Because no two projectors ever run at the same speed, six projectors generate unlimited permutations of image combinations. The installation, like the ocean it portrays, is never static, never repetitive, always moving, always running through new patterns and rhythms. Despite the simplicity of the technology, there is a beautiful complexity that emerges from the work.
Both the material process of representation, and the landscape imagery, is crucial to the reading of this work. Welsby writes about Shore Line in his 2004 essay, A Systems View of Nature,
“a line of six noisy 16mm projectors are prominently mounted on white plinths, where, like an opposing army, they face an image of a pristine line of surf breaking on a sandy beach. The prominence of the projectors, the visibility of the film loops strung from the ceiling, the shadows of the viewer cast on the screen, and the noise of the projectors (the only sound track), read in connection with the composite image of the beach, together create a model in which technology, human presence, and the representation of nature are physical participants in the production of meaning.”
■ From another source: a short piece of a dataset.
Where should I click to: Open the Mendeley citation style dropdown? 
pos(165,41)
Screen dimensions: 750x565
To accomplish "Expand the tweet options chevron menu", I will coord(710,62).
In A History of Artist’s Film in Britain, BFI Publishing 2007, Dave Curtis writes,
“Several of Welsby’s films had been made for twin- or triple-screen projection, to be performed as his single screen work was, in the cinema. With Shore Line (first version 1977) he took the radical step of making a work designed for showing continuously in a gallery and this soon became his preferred context for this work.”
© Chris Welsby 2007
Technical Requirements
Six portable 16mm Eiki ST – mo film projectors. Six loop carriers. Six plinths measuring 2ftx2ftx4ft made from particle board (MDF or similar) and painted white.
Space Requirements
A room measuring L60ftxW30ftx15H is optimum. Total black out
Some sonic isolation is desirable due to projector noise.
Installation Notes
The plinths are painted white to emphasize the presence of the projectors in the gallery space.
The sound of the projectors is the “sound track” for the work and it is therefore unnecessary to try and eliminate or buffer it.
I would prefer to have the film loops visible rather than hide them by using loop carriers. The loops are only 15 ft long and run very well through plastic curtain rings suspended from the ceiling. This refers to the viewer to the material base of the medium and increases the “sculptural” presence of the projection.
Projection Notes
The loops get worn and scratched and need to be changed on a regular daily basis. With a little practice this takes about 20 minutes. There are a few frames of black spacing between each loop to identify the beginning and end of the loop. This black spacing must be removed when the individual loops are spliced together.
You will use your master to print multiple exhibition prints. You will need to order one print for each day of the exhibition. Each set of six loops is printed on 100ft of film. Repeat prints are relatively inexpensive if ordered in large multiples.